The uptick in outsourced co-investment platforms is part of ‘the next generation of thoughtful portfolio construction.’
By Dietrich Knauth
Pension funds are increasingly seeking outside help with their private equity co-investments, looking for partners that can help them build a more diversified co-investment portfolio, see more deals, and react faster to opportunities.
Pensions typically invest in private equity funds as a limited partner, paying a management fee of two percent of committed capital plus a 20-percent “carried interest” fee on higher profits. Co-investments offer limited partners the chance to invest in a company alongside a private equity firm, but outside of a traditional fund structure, often with no management fee and no carried interest. While LPs like the fee breaks, PE firms can use co-investments as a perk for key investors, or to invest in deals that may be outside the scope of their fund’s mandate, such as getting around a provisions that limits the percentage of a fund that can be invested in a particular company or a particular industry sector.
Despite those benefits, co-investment discussions are “frustrating, and often fruitless,”according to a June 2019 paper by Hamilton Lane.

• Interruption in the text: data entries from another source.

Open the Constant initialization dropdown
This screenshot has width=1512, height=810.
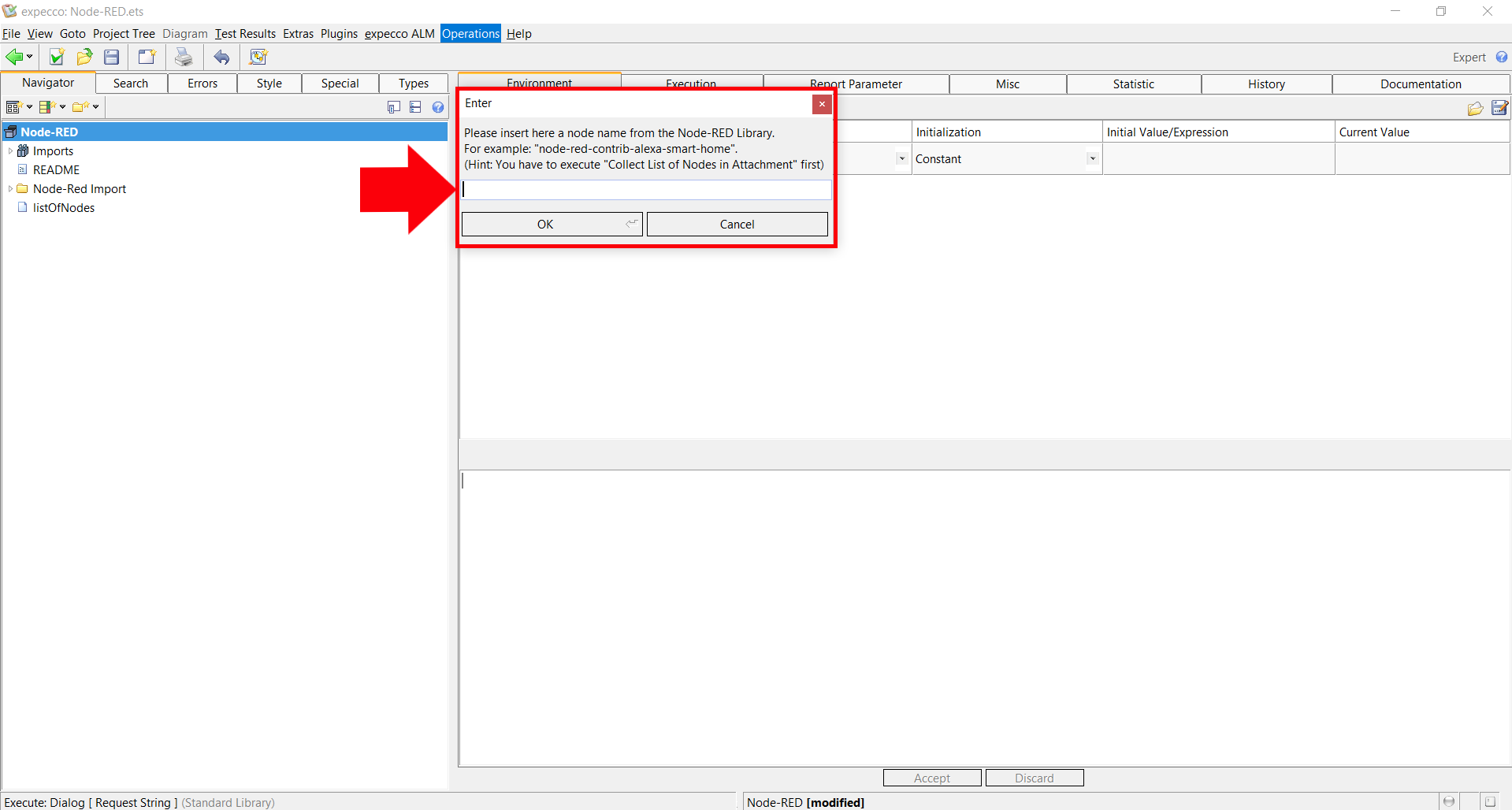point(1092,159)

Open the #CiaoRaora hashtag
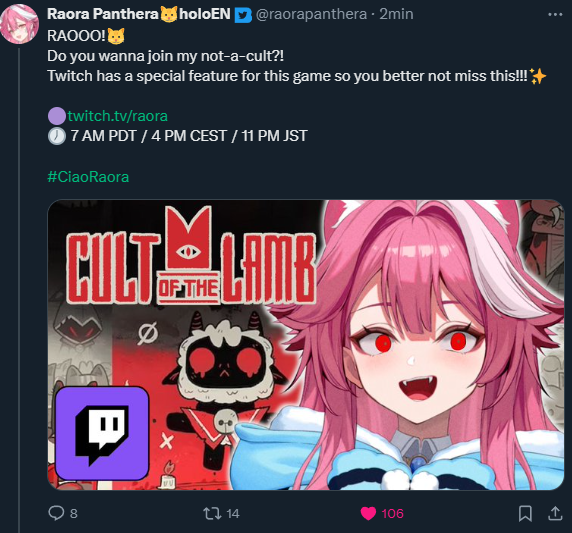point(88,177)
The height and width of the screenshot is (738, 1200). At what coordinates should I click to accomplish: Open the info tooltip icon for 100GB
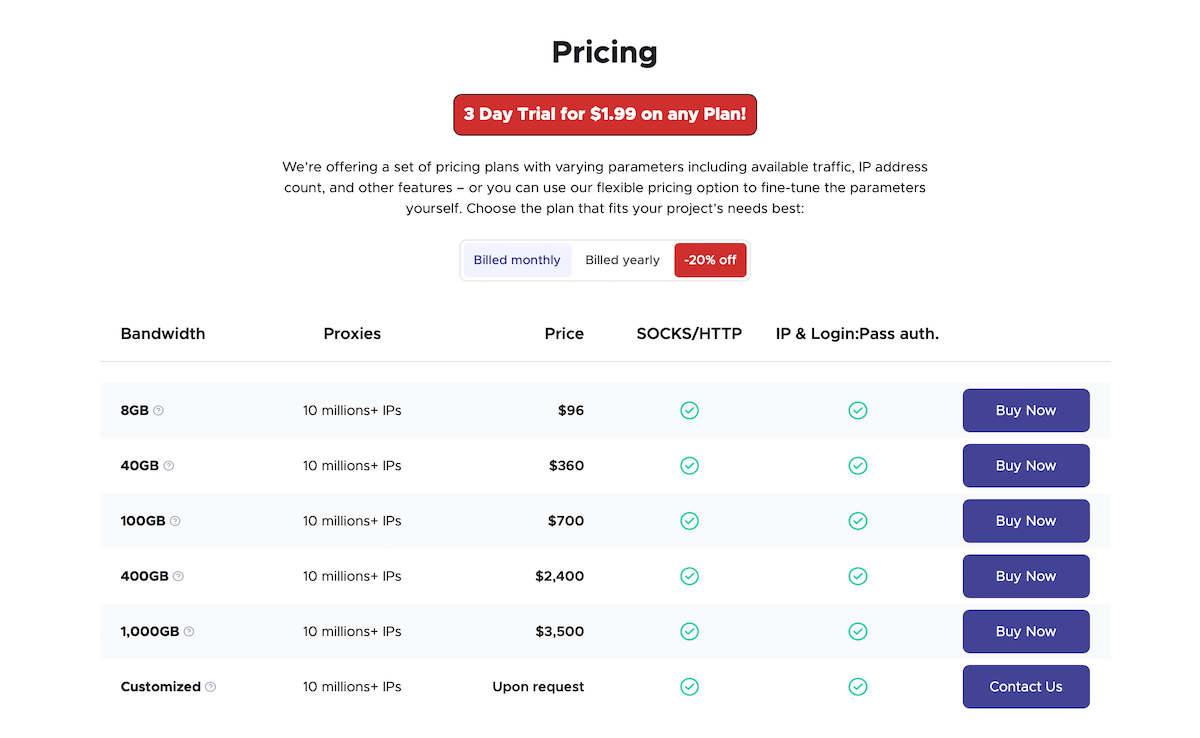[175, 521]
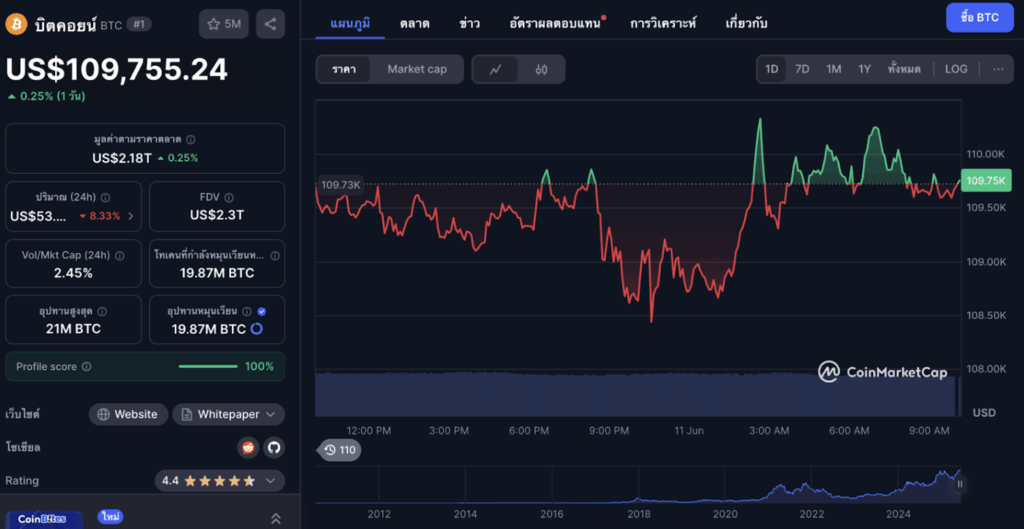The width and height of the screenshot is (1024, 529).
Task: Collapse the CoinBites panel with double chevron
Action: click(276, 518)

A majority of private equity GPs surveyed by Hamilton Lane said that less than a quarter of LPs that ask for co-investment are actually executing on those opportunities.
Most limited partners, pensions included, don’t have the bandwidth to respond quickly when an opportunity arises, let along evaluate enough deals to build a diversified portfolio of co-investments, according to Richard Hope, a managing director on Hamilton Lane’s global investment team. An LP that can quickly sign off on a deal – or even quickly say “no” – will spare a GP the distraction of trying to scare up extra capital at the same time it is negotiating a co-investment deal, Hope said.
“GPs want certainty of capital,” Hope said. “In a competitive deal market, GPs want to know who’s with them, and how quickly they can respond.”
Despite the challenges, the value of co-investment deals has more than doubled since 2012, reaching $104 billion in 2017, according to a 2018 report by McKinsey. Hamilton Lane attributes much of that growth to dedicated co-investment funds and more bespoke solutions run by institutional managers.